Hay varias partes a destacar en esta novela tan especial. Por un lado, La literatura como salvación. Los seres humanos nos contamos historias porque mientras lo hacemos olvidamos que vamos a morir. Es la manera que tenemos de escapar del absurdo de la existencia. Cuando el padre de Javier Peña (devorador de toda clase de historias, desde libros hasta etiquetas de champú) se ve postrado en una cama de hospital, su obsesión por la narración no hace más que crecer. Confinado en una habitación con vistas al mar, prefiere contarle a su hijo historias sobre aventuras de sus tiempos de marino que contemplar el paisaje directamente; y el mar, en sus palabras, se vuelve aún más grande y poderoso. Habla sin parar de las películas que ve y las novelas que quiere leerse. Un día le pregunta a Javier cuándo sale el próximo libro de su autor favorito, John Le Carré, y cuando consultan la fecha dice: «No, mierda, creo que no me va a dar tiempo». Es la primera vez que da su muerte por sentado, cuando sabe que se ha quedado sin historias.

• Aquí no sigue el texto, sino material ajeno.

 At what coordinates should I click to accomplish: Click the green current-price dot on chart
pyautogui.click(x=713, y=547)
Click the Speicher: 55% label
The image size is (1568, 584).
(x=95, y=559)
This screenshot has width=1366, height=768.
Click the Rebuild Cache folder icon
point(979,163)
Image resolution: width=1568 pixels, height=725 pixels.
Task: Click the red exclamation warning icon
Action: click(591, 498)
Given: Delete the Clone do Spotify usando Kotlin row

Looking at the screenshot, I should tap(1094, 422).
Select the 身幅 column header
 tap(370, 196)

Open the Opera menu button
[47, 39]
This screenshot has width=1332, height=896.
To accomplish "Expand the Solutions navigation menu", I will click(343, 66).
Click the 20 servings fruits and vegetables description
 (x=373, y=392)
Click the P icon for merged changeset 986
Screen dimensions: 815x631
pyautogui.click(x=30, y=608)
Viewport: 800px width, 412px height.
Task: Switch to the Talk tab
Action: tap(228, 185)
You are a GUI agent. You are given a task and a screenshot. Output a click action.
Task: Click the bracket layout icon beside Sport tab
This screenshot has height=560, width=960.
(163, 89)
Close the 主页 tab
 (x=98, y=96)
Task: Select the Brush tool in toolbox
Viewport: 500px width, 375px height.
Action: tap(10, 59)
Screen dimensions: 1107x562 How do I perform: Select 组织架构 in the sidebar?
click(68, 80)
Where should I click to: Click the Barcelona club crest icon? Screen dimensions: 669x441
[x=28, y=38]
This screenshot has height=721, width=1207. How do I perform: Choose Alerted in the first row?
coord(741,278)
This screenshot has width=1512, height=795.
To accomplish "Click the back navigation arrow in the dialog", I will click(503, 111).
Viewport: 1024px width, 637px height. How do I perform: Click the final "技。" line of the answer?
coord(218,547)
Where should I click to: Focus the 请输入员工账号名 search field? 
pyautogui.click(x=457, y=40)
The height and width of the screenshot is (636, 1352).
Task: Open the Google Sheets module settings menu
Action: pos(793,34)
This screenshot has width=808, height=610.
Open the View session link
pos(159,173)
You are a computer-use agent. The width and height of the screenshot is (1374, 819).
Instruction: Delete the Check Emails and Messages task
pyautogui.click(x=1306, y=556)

También la incomunicación masculina ocupa un lugar destacado: La incomunicación o el miedo a mostrarse vulnerable son algunos de los pilares de la masculinidad hegemónica. Tradicionalmente, la sensibilidad masculina se ha relacionado con la debilidad, y esta falsa asociación ha acarreado un sinfín de frustraciones, silencios y tensiones entre padres e hijos.

Y por su puesto la escritura y la vida. A veces la escritura se convierte en una parte esencial de lo que somos. Muchos escritores no pueden desprenderse del acto de narrar porque es la única manera de experimentar, de vivir varias vidas; una sola no es suficiente para ellos. Se convierte en su identidad. Cuando Ursula K. Le Guin ya era una autora consolidada, a menudo le preguntaban: ¿Siempre has querido ser escritora? ¡No!, decía Ursula, ¡siempre he sido escritora! No era una cuestión de voluntad, era una parte de ella misma, como el color del pelo o la forma de las orejas. A veces, incluso, escribimos sin que haya nadie que nos lea. Emily Dickinson, que pasó veinte años recluida en casa por motivos de salud, tenía prohibidos los libros por su padre y su médico. No obstante, cuando murió, su hermana encontró entre sus pertenencias una caja de madera que nunca había visto. Al abrirla descubrió casi mil poemas escritos a mano, muchos de ellos en la parte de atrás del resguardo de un seguro, en envoltorios, en sellos.

El mal que acompaña a los escritores tiene que ver con la curiosidad y la sensibilidad. Como cualquier artista, un escritor es, por definición, una persona excepcionalmente sensible; alguien que percibe el mundo de manera, digamos, amplificada; alguien, por tanto, más expuesto a sentir dolor.